Introduction & Official Citation

In a landmark development that formally ushers in India’s most sweeping direct tax reform in over six decades, the Central Board of Direct Taxes (CBDT) vide Notification No. 22/2026/F. No. 370142/41/2025-TPL dated March 20, 2026, has notified the Income-tax Rules, 2026 under the provisions of the Income-tax Act, 2025, in exercise of powers conferred under Section 533 of the Act. The notification has been published in the Extraordinary Gazette of India, Part II, Section 3(i) as G.S.R. 198(E), and the rules shall come into force with effect from April 1, 2026.

These rules do not exist in isolation — they are the procedural backbone of a transformative law. The new rules operationalise the simplified Income-tax Act, 2025, which was approved by Parliament in August 2025 and replaces the six-decade-old Income Tax Act, 1961 without altering tax rates, focusing instead on simplification and clarity. The legislation significantly trims the legal framework, reducing sections from 819 to 536 and chapters from 47 to 23, alongside the introduction of 39 tables and 40 formulas to make provisions easier to understand.

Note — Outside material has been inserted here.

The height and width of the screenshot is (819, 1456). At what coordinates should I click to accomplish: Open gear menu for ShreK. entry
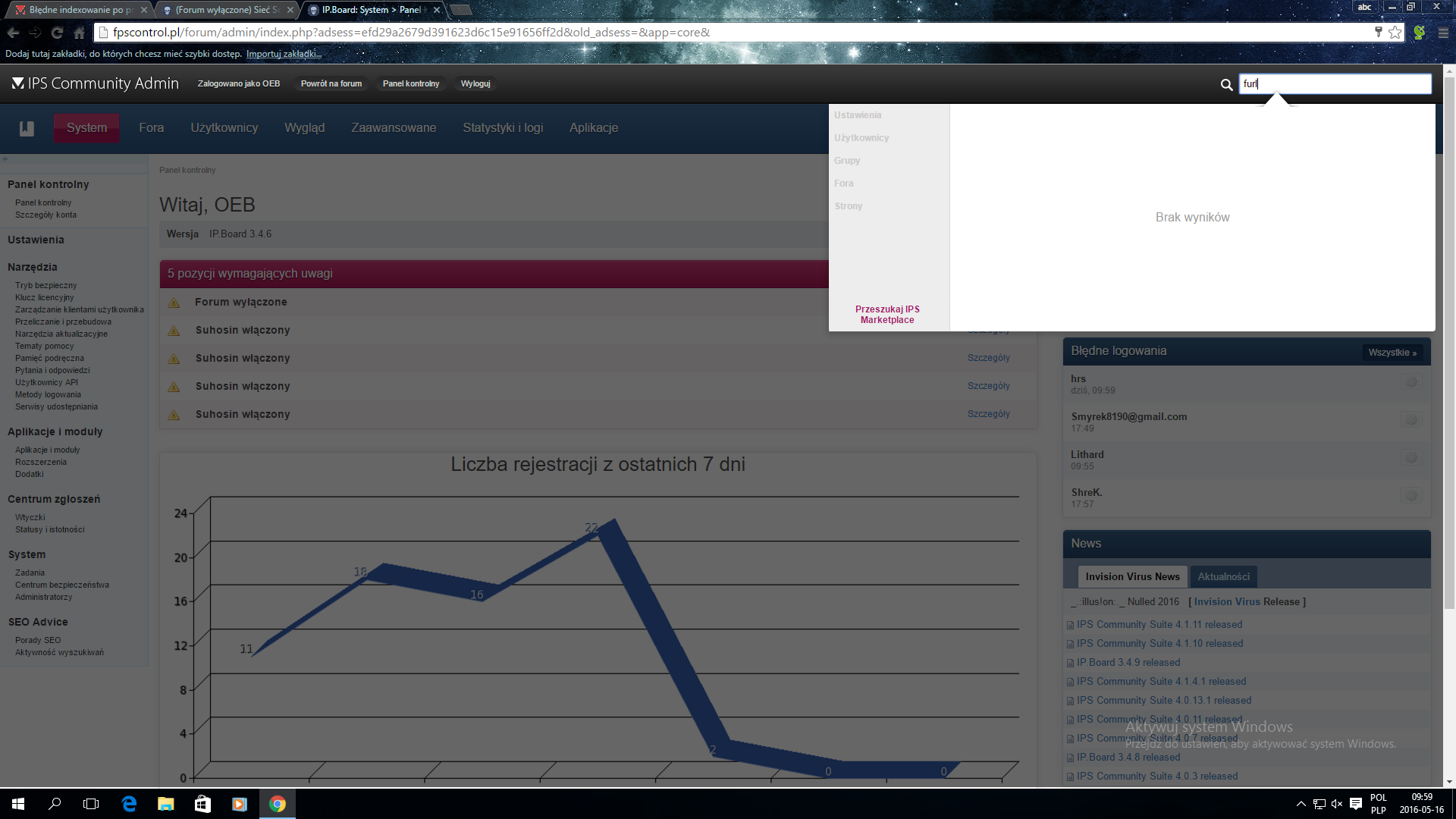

Think of the Income-tax Act, 2025 as the “what” — it defines what is taxable, who pays tax, and under what conditions exemptions apply. The Income-tax Rules, 2026 is the “how” — the detailed operational manual telling taxpayers, employers, and auditors exactly how to comply, in what form, and by what process. Without the rules, even the best-drafted Act cannot function in practice.

How the New Rules Were Developed — A Participative Process

Before finalising the rules, CBDT released draft Income-tax Rules, 2026 and Draft Forms in the public domain for stakeholder feedback. The draft was made available for 15 days until February 22, 2026. CBDT explicitly stated that the exercise was intended to make the framing of subordinate legislation more participative and effective, inviting all stakeholders and members of the public to provide considered feedback.

CBDT also officially released a Navigator — Income-tax Rules, 2026 on February 7, 2026, which serves as a comprehensive resource for taxpayers, professionals, and stakeholders to transition smoothly from the old Income-tax Rules, 1962 to the new framework. The Navigator includes a detailed rule-to-rule mapping that simplifies the process of locating corresponding provisions in the updated rules.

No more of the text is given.